Catalyst synthesis techniques

Abstract

This chapter deals with aspects of the synthesis of fuel cell catalysts. Practical catalysts for low-temperature fuel cells are typically in the nano-size range and are frequently formed or deposited on high-surface-area supports. Pt is the most commonly used catalyst for both cathode and anode in proton exchange membrane fuel cells (PEMFCs). In the case of the cathode, combined catalyst systems such as Pt nanoparticles supported on Au or Pt alloy catalysts, as well as Pt-skin catalysts formed in combination with the iron group metals have also attracted attention.
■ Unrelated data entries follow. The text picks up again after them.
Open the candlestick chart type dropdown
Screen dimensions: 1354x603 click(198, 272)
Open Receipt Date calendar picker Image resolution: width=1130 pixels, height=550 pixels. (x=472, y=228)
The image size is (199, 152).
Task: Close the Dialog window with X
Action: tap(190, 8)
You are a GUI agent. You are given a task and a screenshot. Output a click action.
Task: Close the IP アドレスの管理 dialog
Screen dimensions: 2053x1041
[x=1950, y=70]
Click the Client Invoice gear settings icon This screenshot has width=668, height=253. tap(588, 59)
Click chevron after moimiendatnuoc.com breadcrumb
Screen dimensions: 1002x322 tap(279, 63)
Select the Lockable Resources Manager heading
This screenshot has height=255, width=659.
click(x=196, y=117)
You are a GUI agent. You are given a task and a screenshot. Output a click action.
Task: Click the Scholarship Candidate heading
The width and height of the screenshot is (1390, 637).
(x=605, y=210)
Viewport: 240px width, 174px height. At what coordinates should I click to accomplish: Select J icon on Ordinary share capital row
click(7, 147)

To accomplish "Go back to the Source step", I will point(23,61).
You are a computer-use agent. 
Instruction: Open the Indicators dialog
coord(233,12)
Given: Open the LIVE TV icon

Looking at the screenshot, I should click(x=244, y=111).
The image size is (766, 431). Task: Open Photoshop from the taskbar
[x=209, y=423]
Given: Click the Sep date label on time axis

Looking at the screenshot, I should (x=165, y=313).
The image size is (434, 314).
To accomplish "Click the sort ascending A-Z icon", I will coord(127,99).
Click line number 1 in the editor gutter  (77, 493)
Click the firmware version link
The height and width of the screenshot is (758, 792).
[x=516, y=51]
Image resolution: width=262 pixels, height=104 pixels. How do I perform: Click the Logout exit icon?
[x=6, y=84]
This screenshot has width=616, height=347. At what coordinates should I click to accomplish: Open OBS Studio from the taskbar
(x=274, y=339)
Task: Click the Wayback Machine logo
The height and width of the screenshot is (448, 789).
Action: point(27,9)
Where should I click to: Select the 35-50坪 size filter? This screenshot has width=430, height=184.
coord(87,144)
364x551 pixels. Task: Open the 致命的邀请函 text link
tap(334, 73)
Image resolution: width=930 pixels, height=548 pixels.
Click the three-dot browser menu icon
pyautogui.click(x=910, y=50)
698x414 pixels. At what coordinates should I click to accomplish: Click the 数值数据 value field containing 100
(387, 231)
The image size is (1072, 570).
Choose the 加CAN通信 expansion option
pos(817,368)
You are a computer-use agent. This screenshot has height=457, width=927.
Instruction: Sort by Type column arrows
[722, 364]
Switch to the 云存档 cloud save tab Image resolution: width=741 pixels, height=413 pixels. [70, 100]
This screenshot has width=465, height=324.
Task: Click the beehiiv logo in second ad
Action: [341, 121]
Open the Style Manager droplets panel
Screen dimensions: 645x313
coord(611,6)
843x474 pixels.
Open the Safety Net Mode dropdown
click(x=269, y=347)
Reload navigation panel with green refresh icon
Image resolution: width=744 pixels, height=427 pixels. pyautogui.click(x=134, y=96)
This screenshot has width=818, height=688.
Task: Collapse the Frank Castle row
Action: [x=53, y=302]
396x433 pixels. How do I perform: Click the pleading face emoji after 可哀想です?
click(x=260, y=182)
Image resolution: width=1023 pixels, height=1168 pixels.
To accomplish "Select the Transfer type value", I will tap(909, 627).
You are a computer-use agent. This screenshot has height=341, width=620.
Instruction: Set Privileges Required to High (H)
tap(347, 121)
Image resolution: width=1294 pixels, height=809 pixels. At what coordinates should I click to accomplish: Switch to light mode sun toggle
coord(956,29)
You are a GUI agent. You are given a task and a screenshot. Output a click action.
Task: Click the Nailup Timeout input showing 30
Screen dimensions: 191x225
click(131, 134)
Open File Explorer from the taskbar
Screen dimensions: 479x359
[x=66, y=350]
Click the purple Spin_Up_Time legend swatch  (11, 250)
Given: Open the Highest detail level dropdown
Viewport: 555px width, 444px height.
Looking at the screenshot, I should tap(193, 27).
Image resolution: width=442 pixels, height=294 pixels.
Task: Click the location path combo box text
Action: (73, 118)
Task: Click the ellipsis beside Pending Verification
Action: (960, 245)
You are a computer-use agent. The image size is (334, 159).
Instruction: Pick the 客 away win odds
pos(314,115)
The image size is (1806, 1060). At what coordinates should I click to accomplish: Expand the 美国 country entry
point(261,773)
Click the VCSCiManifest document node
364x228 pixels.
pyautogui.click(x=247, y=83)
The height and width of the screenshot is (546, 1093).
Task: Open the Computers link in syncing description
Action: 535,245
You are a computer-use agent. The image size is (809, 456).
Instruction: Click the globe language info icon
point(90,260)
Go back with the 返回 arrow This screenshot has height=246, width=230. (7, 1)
Much work has been carried out on the development of non-noble metal (Pt-free) catalysts, the synthesis of which will be discussed in Section 9.5. In the case of the anode, bi-metallic catalysts are typically employed unless the fuel is neat H2. Pt-Ru is the state-of-the-art catalyst for both methanol and reformate fuel cells. For the latter, other anode catalysts such as Pt/MoOx and Pt/Sn are also considered promising. In this chapter we present an overview of methods used to synthesize fuel cell catalysts, with a focus on catalysts for PEMFCs and direct methanol fuel cells (DMFCs). Examples for the synthesis of catalysts for other low-temperature fuel cells, such as formic acid, are not included in this chapter. The synthesis of both Ptbased and Pt-free catalysts is discussed, and dedicated sections describe methods that allow control of catalyst size and composition. First, general catalyst synthesis methods are introduced. Subsequently, the reader is introduced to particle size and " structure" control of fuel cell catalysts. © 2008 Springer-Verlag.